Das Urteil bestätigt und präzisiert mehrere Linien der bundesgerichtlichen Praxis:

  1. Bestätigung der Signalisationspraxis: Die Grundsätze zur Rechtsbeständigkeit und Opponibilität von Verkehrssignalen werden unverändert bekräftigt (BGE 126 II 196; BGE 126 IV 48; BGE 100 IV 71; BGE 106 IV 138; BGE 127 IV 229; BGE 104 IV 201). Signale binden die Strassenbenützer, wenn sie von der zuständigen Behörde verfügt und veröffentlicht wurden und sichtbar sind.

  2. Bestätigung der Beweislastregel: Die Beweislast für die Sichtbarkeit liegt bei der Behörde, nicht beim Fahrer (BGE 104 IV 201). Das Gericht lässt jedoch die Frage offen, ob dies bei diffusen «dynamischen» Sichtbarkeitsproblemen (Nacht, Verkehrsdichte) genauso gilt.

  3. Präzisierung der Pflichten des Strafrichters: Bei Übertretungen besteht keine generelle Pflicht des Strafrichters, die formelle Gültigkeit der Signalisationsverfügung von Amte wegen umfassend zu überprüfen. Dies ist eine Präzisierung gegenüber der bisherigen Praxis, die eine solche Pflicht bei Zweifeln an der formellen Gültigkeit bejaht hatte (BGE 126 IV 48 E. 2a). Das Gericht grenzt diese Pflicht pragmatisch ein: bei veröffentlichten Verfügungen genügt die Qualifikation als notorisch.

  4. Abgrenzung zu dauerhaften Sichtbarkeitsproblemen: Während die bisherige Praxis Fälle behandelte, in denen Signale dauerhaft verschmutzt oder durch feste Hindernisse verdeckt waren (BGE 104 IV 201; BGE 127 IV 229), werden hier flüchtige, «dynamische» Sichtbarkeitsprobleme thematisiert. Das Gericht qualifiziert entsprechende Vorbringen als appellatorisch, wenn sie nicht mit konkreten Sachverhaltsbehauptungen untermauert werden.

  5. Verkehrsdichte und nächtliche Bedingungen: Das Urteil schliesst sich der ständigen Praxis an, dass nächtliche Fahrbedingungen und dichter Verkehr die Einhaltung signalisierter Geschwindigkeitsbegrenzungen nicht entbehrlich machen, sondern im Gegenteil erhöhte Vorsicht gebieten (BGer 1C_488/2013 E. 2.2).

Fazit

Das Urteil 6B_347/2026 bestätigt die bewährte Praxis zur Verbindlichkeit von Verkehrssignalen und lehnt es ab, dem Strafrichter bei Geschwindigkeitsübertretungen in Baustellen eine umfassende formelle Überprüfungspflicht der Signalisationsverfügung aufzuerlegen. Der Beschwerdeführer konnte weder die Sichtbarkeit der Signalisation willkürlich fehlerhaft beurteilt noch deren formelle Gültigkeit in Frage gestellt darlegen. Seine Sachverhaltsbehauptungen zum «dynamischen Maskieren» durch nächtliche Bedingungen und Schwerverkehr blieben appellatorisch und wurden durch die Akten widerlegt.

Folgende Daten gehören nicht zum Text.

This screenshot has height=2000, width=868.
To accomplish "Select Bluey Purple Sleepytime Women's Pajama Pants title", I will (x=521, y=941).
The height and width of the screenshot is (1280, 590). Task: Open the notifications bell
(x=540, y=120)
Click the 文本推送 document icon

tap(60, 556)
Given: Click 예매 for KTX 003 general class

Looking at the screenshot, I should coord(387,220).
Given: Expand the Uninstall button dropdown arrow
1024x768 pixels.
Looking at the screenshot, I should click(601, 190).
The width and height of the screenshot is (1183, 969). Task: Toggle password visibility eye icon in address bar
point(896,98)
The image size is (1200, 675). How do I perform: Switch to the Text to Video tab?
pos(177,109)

Die Entscheidung verdeutlicht, dass bei signalisierten Baustellengeschwindigkeiten die Einhaltungspflicht nicht durch diffuse Behauptungen über erschwerte Sichtverhältnisse in Frage gestellt werden kann – zumal bei einer gemessenen Geschwindigkeit von über 100 km/h in einer Baustelle.